Il presidente Giuseppe Vicenzi ha da poco spento 90 candeline per festeggiare il suo compleanno e da domani, saranno migliaia le candeline Vicenzi che, ogni sera, celebreranno il Festival Lirico areniano.
Il Gruppo Vicenzi, infatti, si conferma al fianco di Fondazione Arena per riaccendere l’atmosfera delle serate d’opera. Anche quest’anno il pubblico illuminerà il Festival Lirico con migliaia di piccole candeline fornite dal Gruppo Vicenzi, un rito che si ripete da quarant’anni.

“L’Arena che brilla delle candeline è già di per sé uno spettacolo, un’immagine potente in grado di fare il giro del mondo – spiega Cristian Modolo, direttore Marketing Vicenzi –, per questo rinnoviamo la nostra presenza al fianco di Fondazione Arena. A maggior ragione quest’anno. Sarà un ritorno alla completa normalità per il settore degli spettacoli dal vivo e noi vogliamo esserci, illuminando un momento che rimarrà nella storia, dopo due anni di restrizioni e pandemia. Porteremo migliaia di piccole luci in Arena, garantendo l’impegno per il territorio e sostenendo una delle più importanti eccellenze scaligere”.

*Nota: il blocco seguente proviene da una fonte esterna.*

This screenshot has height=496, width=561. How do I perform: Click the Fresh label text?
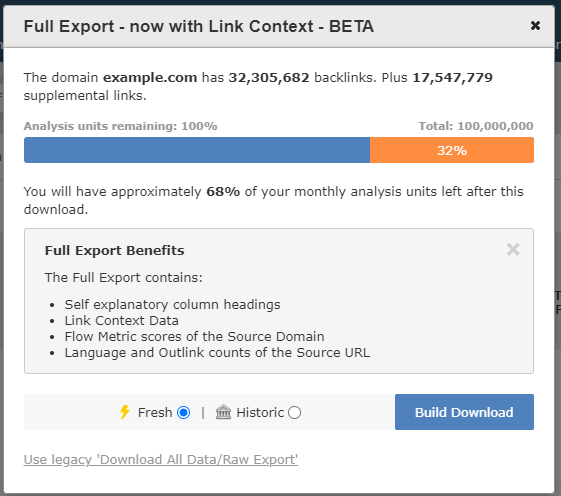click(155, 412)
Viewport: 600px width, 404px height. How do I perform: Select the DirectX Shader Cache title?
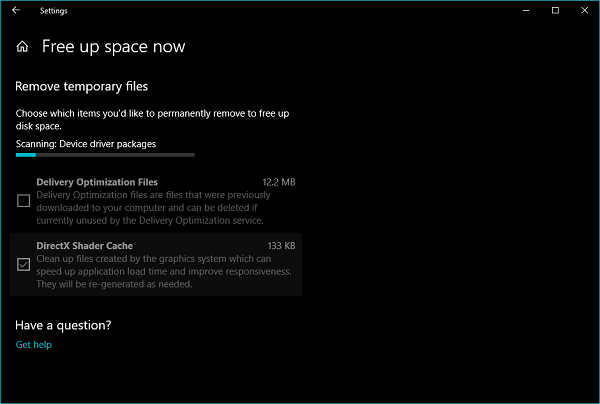click(x=84, y=246)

È dagli anni ’80 che si rinnova la tradizione delle candeline Vicenzi, che vengono accese prima di ogni messa in scena, quando il buio della sera cala sulle gradinate e sul palco areniano, in trepidante attesa dell’inizio dello spettacolo.
Il rito delle candeline è una delle tante iniziative che il Gruppo Vicenzi sostiene per la città, a favore della cultura e delle tradizioni. Da diversi anni, l’azienda si occupa infatti del montaggio e dello smontaggio della grande stella cometa che, ad ogni Natale, viene allestita in piazza Bra. L’archiscultura, simbolo di Verona nel mondo, viene custodita poi da Vicenzi e riposizionata nel cuore cittadino per l’avvio delle festività natalizie.